- **YOUR ASSIGNMENT**: The span to repeat in the listing below runs from the line containing "The image size is (583, 287)." to the line containing "Given: Select the Monthly timeframe", inclusive. Repeat it exactly, and only it.

- **INPUT DATA**:
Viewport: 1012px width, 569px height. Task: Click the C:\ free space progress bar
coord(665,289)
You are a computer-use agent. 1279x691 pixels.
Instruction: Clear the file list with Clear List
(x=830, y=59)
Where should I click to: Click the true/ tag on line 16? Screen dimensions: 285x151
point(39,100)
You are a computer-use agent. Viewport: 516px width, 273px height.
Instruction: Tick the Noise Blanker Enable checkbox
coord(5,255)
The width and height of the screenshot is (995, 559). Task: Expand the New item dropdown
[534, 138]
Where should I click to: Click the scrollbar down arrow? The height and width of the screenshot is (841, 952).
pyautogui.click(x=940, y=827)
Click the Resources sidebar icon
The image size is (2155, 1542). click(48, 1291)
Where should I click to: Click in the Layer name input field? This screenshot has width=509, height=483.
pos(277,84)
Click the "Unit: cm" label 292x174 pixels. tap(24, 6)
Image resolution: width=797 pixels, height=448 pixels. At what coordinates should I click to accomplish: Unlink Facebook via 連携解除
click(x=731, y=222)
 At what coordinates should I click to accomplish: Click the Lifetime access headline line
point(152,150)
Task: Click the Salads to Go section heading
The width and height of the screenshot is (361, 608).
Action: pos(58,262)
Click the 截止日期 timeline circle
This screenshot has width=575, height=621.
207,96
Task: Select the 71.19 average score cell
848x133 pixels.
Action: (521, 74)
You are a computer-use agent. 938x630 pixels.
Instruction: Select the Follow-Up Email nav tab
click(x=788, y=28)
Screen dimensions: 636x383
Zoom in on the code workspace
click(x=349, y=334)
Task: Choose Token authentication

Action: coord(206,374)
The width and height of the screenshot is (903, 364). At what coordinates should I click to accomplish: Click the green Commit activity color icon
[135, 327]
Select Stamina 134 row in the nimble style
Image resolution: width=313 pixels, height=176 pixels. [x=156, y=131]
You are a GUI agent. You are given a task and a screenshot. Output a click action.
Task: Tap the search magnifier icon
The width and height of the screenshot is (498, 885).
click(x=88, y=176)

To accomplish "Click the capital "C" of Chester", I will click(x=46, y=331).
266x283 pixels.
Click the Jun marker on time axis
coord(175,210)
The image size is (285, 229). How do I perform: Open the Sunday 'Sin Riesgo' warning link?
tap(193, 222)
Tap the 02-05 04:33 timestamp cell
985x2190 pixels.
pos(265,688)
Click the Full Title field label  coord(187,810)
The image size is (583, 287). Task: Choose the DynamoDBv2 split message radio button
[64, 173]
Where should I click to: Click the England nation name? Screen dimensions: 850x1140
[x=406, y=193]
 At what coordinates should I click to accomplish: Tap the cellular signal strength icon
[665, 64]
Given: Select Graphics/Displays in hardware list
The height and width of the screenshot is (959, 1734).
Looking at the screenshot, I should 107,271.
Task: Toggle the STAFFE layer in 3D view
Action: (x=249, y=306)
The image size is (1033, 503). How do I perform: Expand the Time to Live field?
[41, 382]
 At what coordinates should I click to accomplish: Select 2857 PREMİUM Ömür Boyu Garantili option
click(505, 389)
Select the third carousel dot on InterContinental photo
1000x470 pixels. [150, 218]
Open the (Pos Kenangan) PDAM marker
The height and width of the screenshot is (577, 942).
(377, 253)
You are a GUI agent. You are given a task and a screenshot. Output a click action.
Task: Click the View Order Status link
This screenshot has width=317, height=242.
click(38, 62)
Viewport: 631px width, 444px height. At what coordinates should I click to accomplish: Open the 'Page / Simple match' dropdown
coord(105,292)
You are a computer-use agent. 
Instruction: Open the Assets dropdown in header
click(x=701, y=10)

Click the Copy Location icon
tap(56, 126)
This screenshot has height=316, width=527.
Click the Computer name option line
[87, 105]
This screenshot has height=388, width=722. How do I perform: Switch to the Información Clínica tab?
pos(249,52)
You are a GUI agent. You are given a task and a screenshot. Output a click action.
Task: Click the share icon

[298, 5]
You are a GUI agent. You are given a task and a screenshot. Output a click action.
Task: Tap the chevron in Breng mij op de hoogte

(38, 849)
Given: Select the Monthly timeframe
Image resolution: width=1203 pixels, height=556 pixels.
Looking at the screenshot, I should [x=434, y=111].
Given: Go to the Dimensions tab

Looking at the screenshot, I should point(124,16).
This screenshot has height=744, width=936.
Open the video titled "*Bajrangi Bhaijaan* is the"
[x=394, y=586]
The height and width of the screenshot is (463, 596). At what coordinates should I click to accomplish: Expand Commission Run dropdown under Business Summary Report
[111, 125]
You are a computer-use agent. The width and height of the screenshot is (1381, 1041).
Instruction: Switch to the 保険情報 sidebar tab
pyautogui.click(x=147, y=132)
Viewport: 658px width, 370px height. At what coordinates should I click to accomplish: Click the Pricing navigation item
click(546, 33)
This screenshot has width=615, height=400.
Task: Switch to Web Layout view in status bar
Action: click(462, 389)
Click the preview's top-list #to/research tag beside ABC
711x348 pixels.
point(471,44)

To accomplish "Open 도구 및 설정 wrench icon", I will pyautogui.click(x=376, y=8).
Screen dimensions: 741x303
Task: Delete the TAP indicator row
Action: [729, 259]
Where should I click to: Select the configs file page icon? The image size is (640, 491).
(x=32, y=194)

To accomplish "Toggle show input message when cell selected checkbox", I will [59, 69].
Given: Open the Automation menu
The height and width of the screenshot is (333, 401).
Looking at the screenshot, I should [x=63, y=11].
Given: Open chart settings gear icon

- **WORKED SOLUTION**:
The image size is (583, 287). Task: Choose the DynamoDBv2 split message radio button
[64, 173]
Where should I click to: Click the England nation name? Screen dimensions: 850x1140
[x=406, y=193]
 At what coordinates should I click to accomplish: Tap the cellular signal strength icon
[665, 64]
Given: Select Graphics/Displays in hardware list
The height and width of the screenshot is (959, 1734).
Looking at the screenshot, I should 107,271.
Task: Toggle the STAFFE layer in 3D view
Action: (x=249, y=306)
The image size is (1033, 503). How do I perform: Expand the Time to Live field?
[41, 382]
 At what coordinates should I click to accomplish: Select 2857 PREMİUM Ömür Boyu Garantili option
click(505, 389)
Select the third carousel dot on InterContinental photo
1000x470 pixels. [150, 218]
Open the (Pos Kenangan) PDAM marker
The height and width of the screenshot is (577, 942).
(377, 253)
You are a GUI agent. You are given a task and a screenshot. Output a click action.
Task: Click the View Order Status link
This screenshot has width=317, height=242.
click(38, 62)
Viewport: 631px width, 444px height. At what coordinates should I click to accomplish: Open the 'Page / Simple match' dropdown
coord(105,292)
You are a computer-use agent. 
Instruction: Open the Assets dropdown in header
click(x=701, y=10)

Click the Copy Location icon
tap(56, 126)
This screenshot has height=316, width=527.
Click the Computer name option line
[87, 105]
This screenshot has height=388, width=722. How do I perform: Switch to the Información Clínica tab?
pos(249,52)
You are a GUI agent. You are given a task and a screenshot. Output a click action.
Task: Click the share icon

[298, 5]
You are a GUI agent. You are given a task and a screenshot. Output a click action.
Task: Tap the chevron in Breng mij op de hoogte

(38, 849)
Given: Select the Monthly timeframe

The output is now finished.